Dumortier – Je ferai ce que je devrai
faire ; je n’ai point de conseils à vous demander à cet égard. Vous avez
abusé de votre position en venant l’avant-veille de la session adjuger le canal
de l’Espierre, afin d’éviter la discussion des graves questions que soulevait
le projet de ce canal, et lorsque vous venez maintenant nous dire que vous
désirez cette discussion, c’est une comédie qu vous jouez.

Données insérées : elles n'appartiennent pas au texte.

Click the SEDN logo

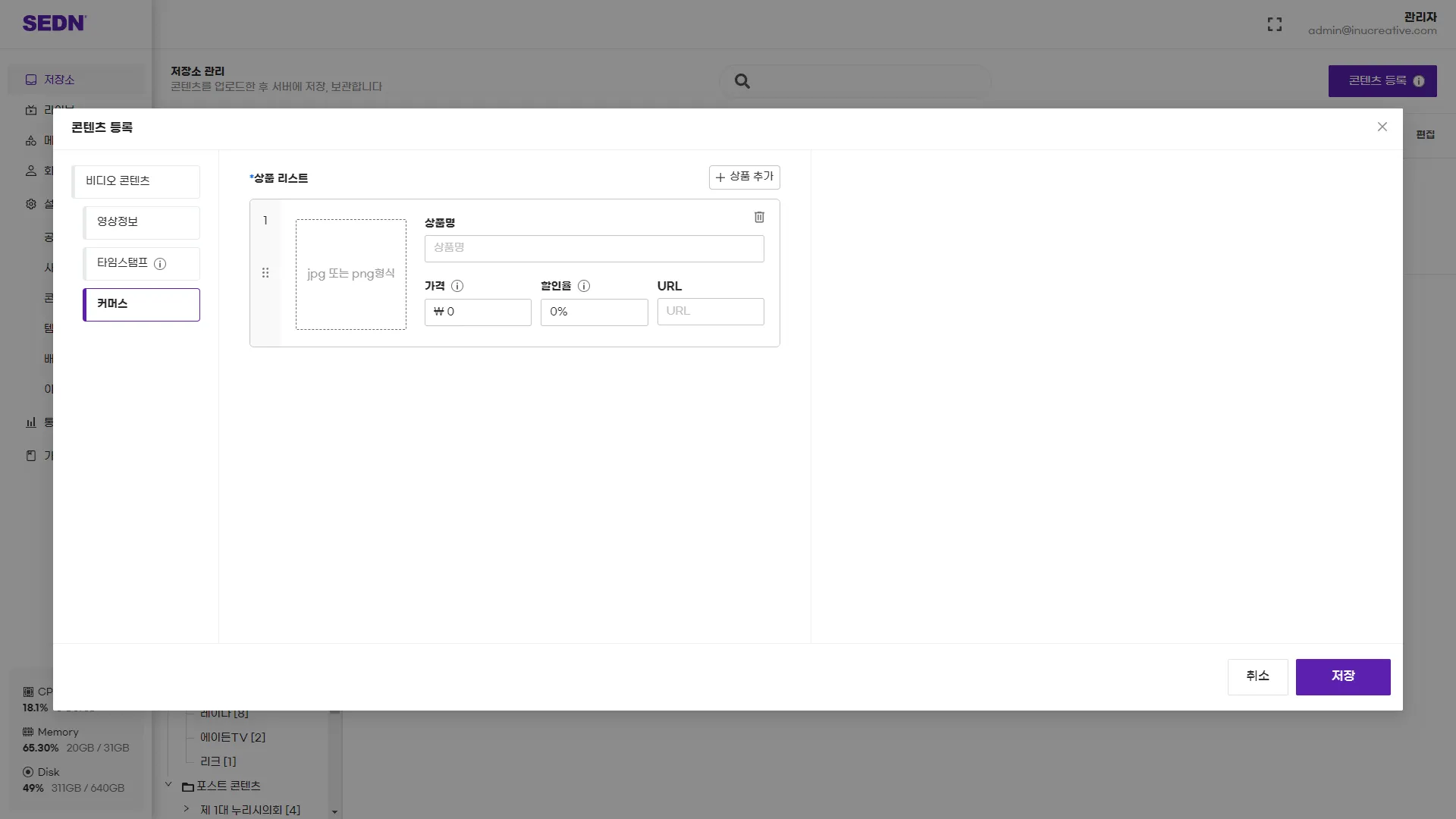click(54, 24)
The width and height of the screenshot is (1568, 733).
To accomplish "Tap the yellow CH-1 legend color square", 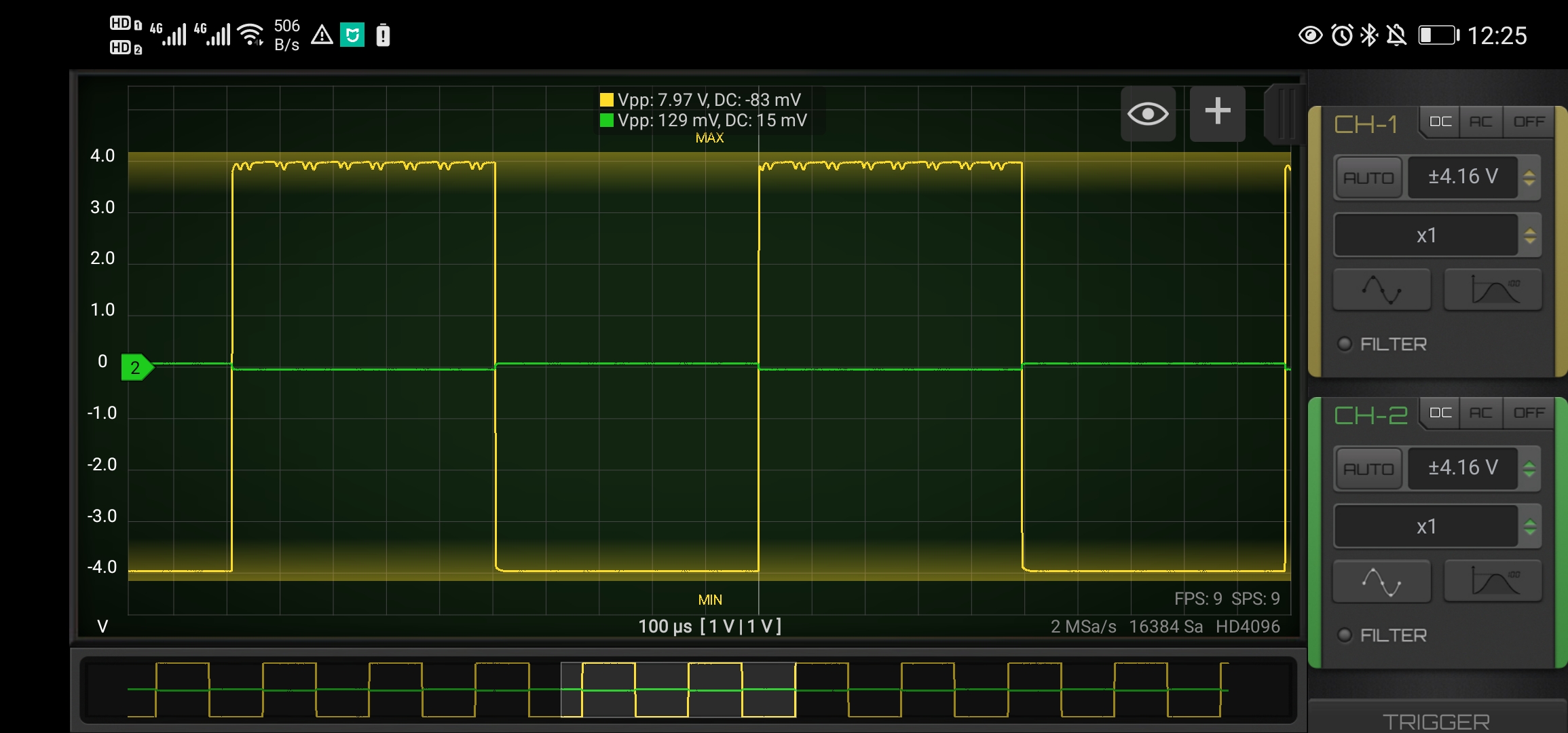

M. le ministre des travaux publics (M. Nothomb) – Rien de plus simple, messieurs, que de venir dire ;
Vous avez abusé de la loi, vous avez abusé de la confiance de la
législature ; mais c’est précisément là qu’est la question. Nous soutenons
que nous n’avons pas abusé de la loi du 19 juillet 1832, que ceux qui trouvent
que nous en avons abusé, qu’il y a eu excès de pouvoir, que ceux-là fassent une
proposition, je leur en fait l’invitation me joignant à cet égard à l’honorable
M. Pirson ; mais que l’on cesse de résoudre la question par la question,
que l’on cesse de poser en fait ce que nous nions et ce que nous espérons que
la majorité de la chambre niera avec nous.
M.
Dumortier – Il est un fait incontestable,
c’est qu’il s’est passé dans l’affaire du canal de l’Espierre des choses qui
jamais ne se sont vues en Belgique : 20 jours avant l’ouverture du
parlement le gouvernement annonce l’adjudication, et à 17 jours de distance, 3
jours avant l’ouverture des chambres le canal est concédé, nonobstant les
protestations réitérées des demandeurs en concession du canal de Bossuyt et des
personnes qui avaient demandé la concession du canal de l’Espierre. Lorsque le
gouvernement s’est conduit d’une pareille manière, lorsqu’il est passé
au-dessus de toute espèce de convenance, de toute espèce de respect humain,
lorsqu’il n’a accordé qu’un délai tellement court que ceux qui étaient dans le
secret pouvaient seuls se présenter pour obtenir la concession, je le demande,
sied-il bien au ministère de venir dire qu’il a usé de son droit ? Je le
répète, si le droit que vous invoquez avait existé, vous n’en auriez pas moins
trahi votre devoir ; mais ce droit vous ne l’aviez pas : un traité de
commerce avait été conclu avec
M. le ministre des travaux publics (M. Nothomb) – Ou le gouvernement avait le droit de concéder le canal ou il
ne l’avait pas ; s’il avait ce droit, lui seul était juge de la question
de l’opportunité qu’il y avait de l’exercer, lui seul était juge de la question
de savoir quel jour il devait en user ; si, au contraire, le gouvernement
n’avait pas le droit d’adjuger le canal, alors tous les droits des chambres
sont restés intacts, usez-en. Voilà le dilemme par lequel je réponds à
l’honorable membre, qui a de nouveau décidé la question par la question en
disant que la convention faite avec
Le gouvernement savait fort bien qu’il y aurait une
discussion ; évidemment une question de cette importance qui avait été
tenue en suspens depuis 15 ans ne pouvait pas échapper à une discussion. Le
gouvernement le savait et il s’est préparé à cette discussion. Mais devait-il
se présenter devant vous avec des faits non accomplis lorsqu’il avait le droit
d’accomplir ces faits ? Ne lui aurait-on pas dit de nouveau alors :
« La loi vous donne le droit d’agir, agissez donc, et ne venez pas
demander un avis, une permission à la chambre ? » Nous n’avons pas
demandé d’avis parce qu’un avis ne nous était pas nécessaire, nous avons fait
ce que nous avions le droit de faire, en vertu de la loi du 19 juillet
1832 : nous avons agi dans l’intérêt du pays, nous avons bravé les
préjugés parce que nous avions le pouvoir de les braver, parce qu’il était de
notre devoir de les braver.
Maintenant que l’on aborde le fond de la question, que
l’on fasse une proposition, nous en accepterons toutes les conséquences.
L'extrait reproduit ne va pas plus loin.